We also conclude the BIA gave reasoned consideration to the evidence. This Court has sometimes "granted petitions for review, vacated agency decisions, and remanded for further proceedings when the agency's decision was so lacking in reasoned consideration and explanation that meaningful review was impossible." Indrawati v. U.S. Att'y Gen., 779 F.3d 1284, 1302 (11th Cir. 2015). On this issue, our review requires that "we look only to ensure that the IJ and the BIA considered the issues raised and announced their decision in terms sufficient to enable review." Id. The BIA's decision meets this standard. The BIA's opinion clearly upheld the IJ's credibility determination and gave reasons for doing so. It also expressly agreed with the IJ's ruling that Pirela's objective evidence was insufficient to establish fear of persecution. The IJ, for her part, considered Pirela's objective evidence of persecution and gave clear reasons for rejecting it.

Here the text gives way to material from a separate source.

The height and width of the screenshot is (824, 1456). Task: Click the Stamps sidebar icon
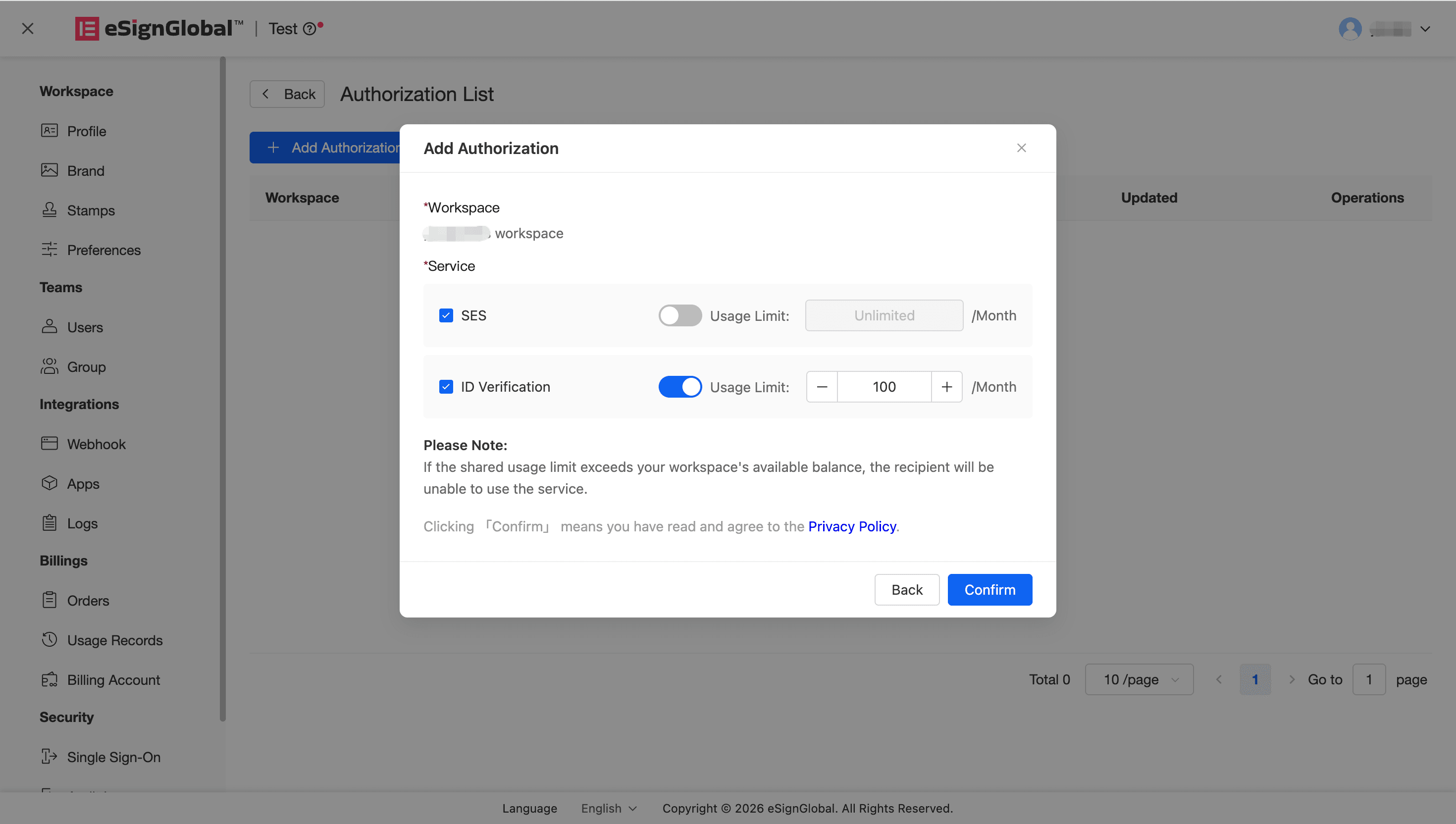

Finally, we perceive no error in the BIA's decision not to review all the inconsistencies the IJ identified. The BIA is not required to "address specifically . . . each piece of evidence the petitioner presented" so long as it "consider[s] the issues raised and announce[s] [its] decision in terms sufficient to enable a reviewing court to perceive that [the BIA] ha[s] heard and thought and not merely reacted." Ayala, 605 F.3d at 948 (quotation marks omitted). The BIA's opinion meets that standard.
For these reasons, we DENY the petition for review.